The government’s much-trumpeted independent review of water mining in the northern rivers will fail to fully explore the impacts of the practice unless its scope is broadened to include environmental, agricultural and community factors, local farmers say.
The Save Alstonville Aquifer group says the terms of reference for the review, released last week, are far too narrow and limit the investigation to the water mining operations themselves.
‘On our reading of the terms of reference, there are a number of important issues which won’t be included,’ the group’s spokesperson Michael Hogan says.
‘These include the impact on local fauna and flora, the health of local creeks and rivers, or on our wetlands.

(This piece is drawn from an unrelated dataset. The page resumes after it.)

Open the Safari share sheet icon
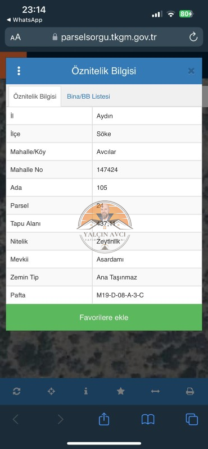This screenshot has height=449, width=208. (x=104, y=419)
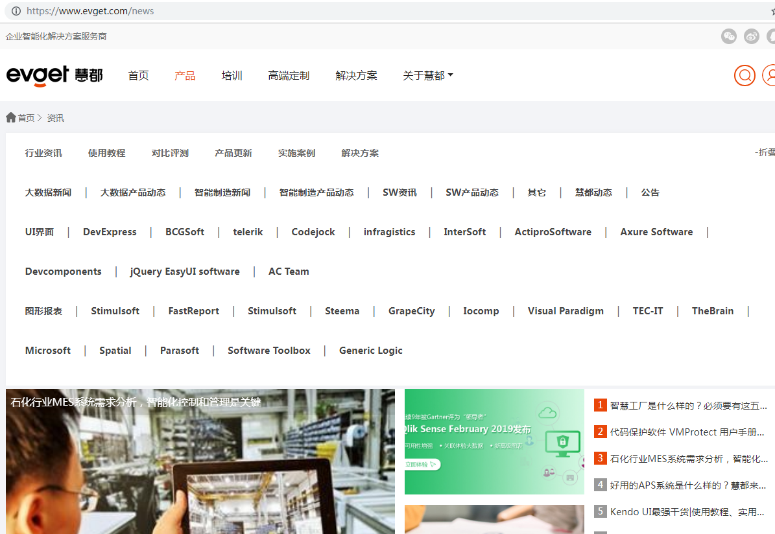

It would also ignore the impact on local farmers in terms of both farming practices and personal wellbeing, and the wellbeing of the community more generally.’

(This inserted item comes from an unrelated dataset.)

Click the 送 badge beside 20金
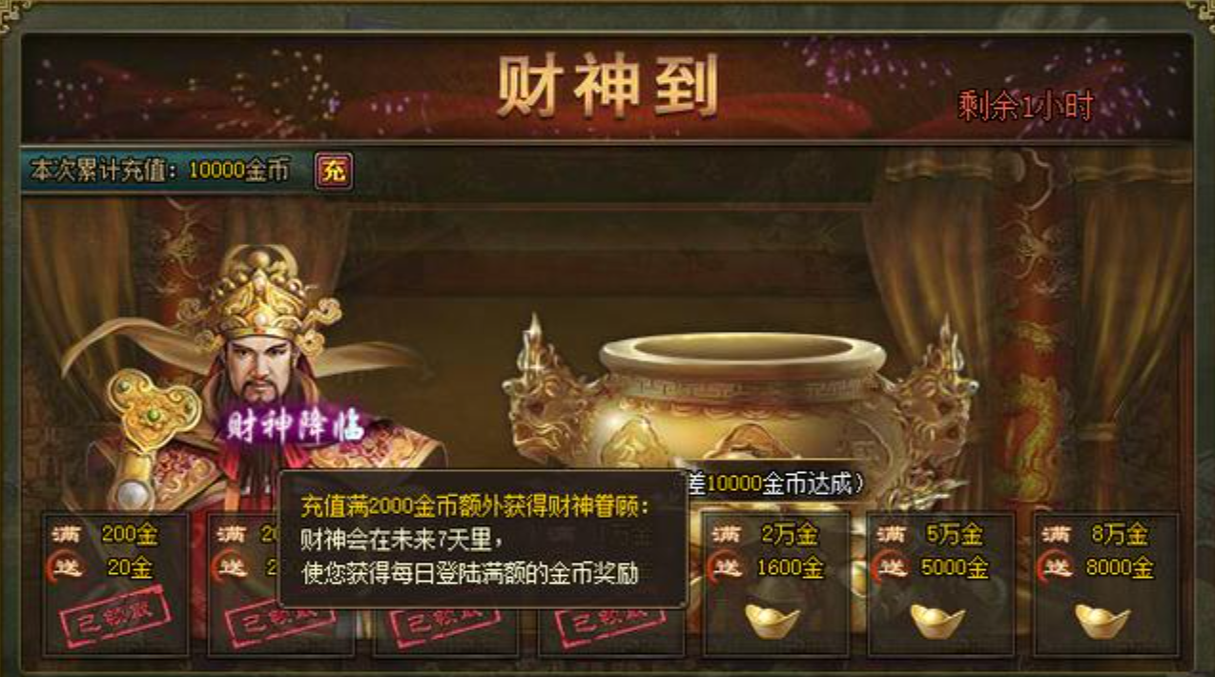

The independent review was announced by Primary Industries Minister Niall Blair on November 20 in response to growing community anger over water mining, including protests in Uki and Murwillumbah.
It is likely to be an important issue for local voters in next year’s state election.

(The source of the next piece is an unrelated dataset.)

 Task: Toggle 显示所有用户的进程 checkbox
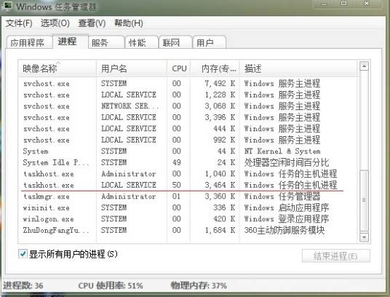point(23,254)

With the government so far resisting calls for a moratorium on water mining in the region, the Save Alstonville Aquifer group are hoping the review will provide ammunition for their fight against plans for a major extraction operation on their patch.
A local flower farm has lodged a development application with Ballina Council for an extraction and bottling facility capable of mining 100 megalitres of water per year on a site that is currently being used as a flower farm.
Victorian company Mountain Springwater would operate the facility, and claims there will be no negative impact for local groundwater users in the area.
But the farmers disagree, arguing that their own data suggests there would be a significant impact on the regeneration of local aquifers.